Examples of private feeds intended for 1:1 communication include bank balances, e-mail notifications, project status, and the latest bids on that big contract. Data in the wrong hands could be dangerous, and many companies will stay away from the feed syndication space until they feel their users’ personal data is secure.

A private feed’s data could be exposed in a variety of ways. A desktop aggregator’s feed content might be available to other users on the same computer, either through directory access or desktop search. An online aggregator might expose a feed and its content in search results or a preview mode.

Security through obscurity

Sites such as Flickr hide private photos from navigational view, but do not restrict access to photo data if shared, or if someone were to guess the semi-scrambled URI. Private things are kept private because no map or directions are available for public navigation.
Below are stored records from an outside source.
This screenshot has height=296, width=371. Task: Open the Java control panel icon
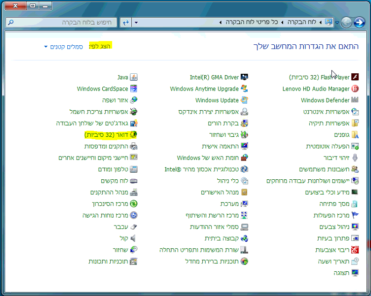[x=134, y=78]
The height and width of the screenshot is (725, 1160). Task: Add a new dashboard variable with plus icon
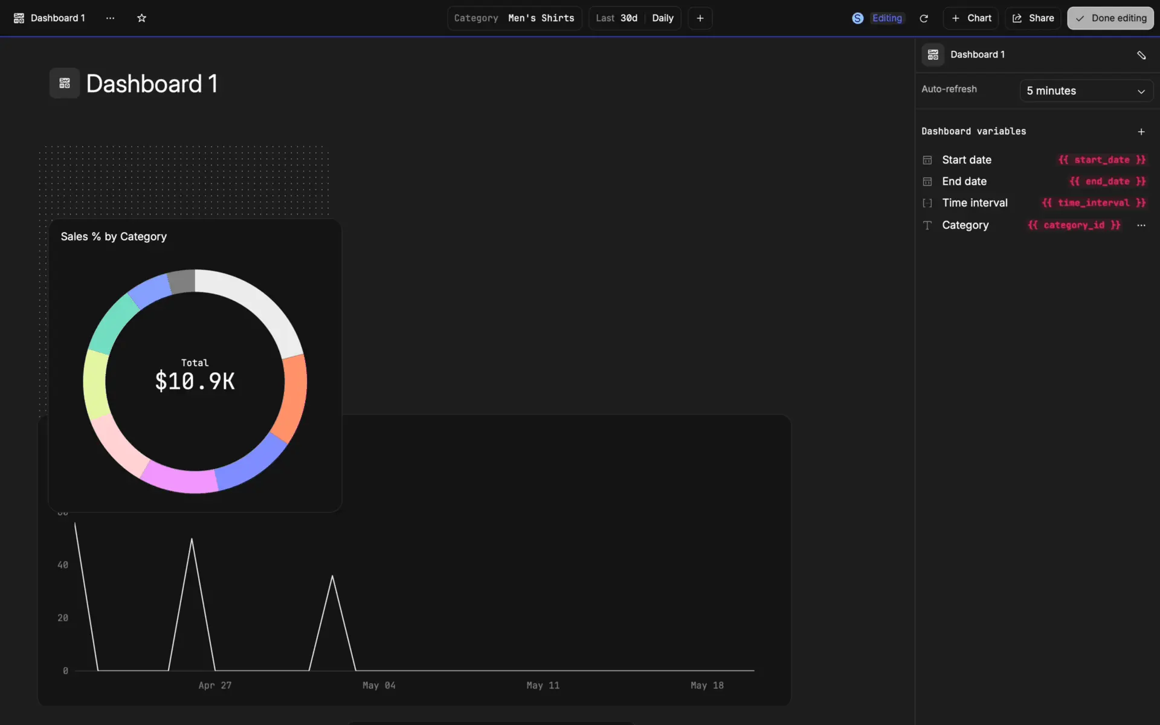pos(1141,132)
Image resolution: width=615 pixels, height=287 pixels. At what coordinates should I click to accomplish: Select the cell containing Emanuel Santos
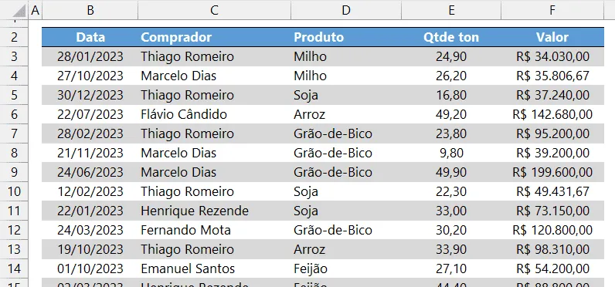pos(214,268)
Permission-based exclusion

A feed might specify a desire not to be available to other users through means such as search but it’s up to each to obey a publisher’s preferences. I proposed feed exclusion using category last February and Bloglines recently introduced a feed access control namespace specific to their application.

Publishers cannot rely on an application to nicely obey access control specified in their feeds of sensitive data.

HTTP Authentication

Feeds can be accessed using HTTP/1.1 and access authentication. A few feeds online currently use this method to deliver personalized information to their users.

  • 37signals Basecamp – Track your project status.
  • Measure Map – a daily update of your blog stats.
  • Daring Fireball – paying members receive a user-name and password to access a full-content version of the site’s feed.

HTTP Authentication works with most desktop aggregators but runs into trouble with most online aggregators which rely on a common feed store based on feed and/or link URIs. Bloglines and Google Reader fail to load authenticated feeds, do not request credentials, and do not provide a meaningful error message. NewsGator Online supports secured feeds.

Feeds with authentication might be exposed to a broader audience than the original provider of proper credentials. A search for “Basecamp” on My Yahoo! exposes the private project management data of over 25 customers of 37signals’ Basecamp.

Summary

A feed publisher could whitelist the user-agents it knows comply with its access policies. SSL encryption might not be a bad idea either as shared aggregation spaces might not store content requested over HTTPS. It would place extra load on the server as each request requires extra processing, but if the alternative is placing your customer’s data in the Yahoo! search index then that’s not such a bad thing.

I believe large publishers such as Salesforce.com or eBay would produce more feed content if they knew their customers’ data was kept private and secure. There’s a definite demand for more content transmitted over feed syndication formats but it will take the cooperation and collaboration of security formats and consistent aggregation practices to really move the needle in the right direction.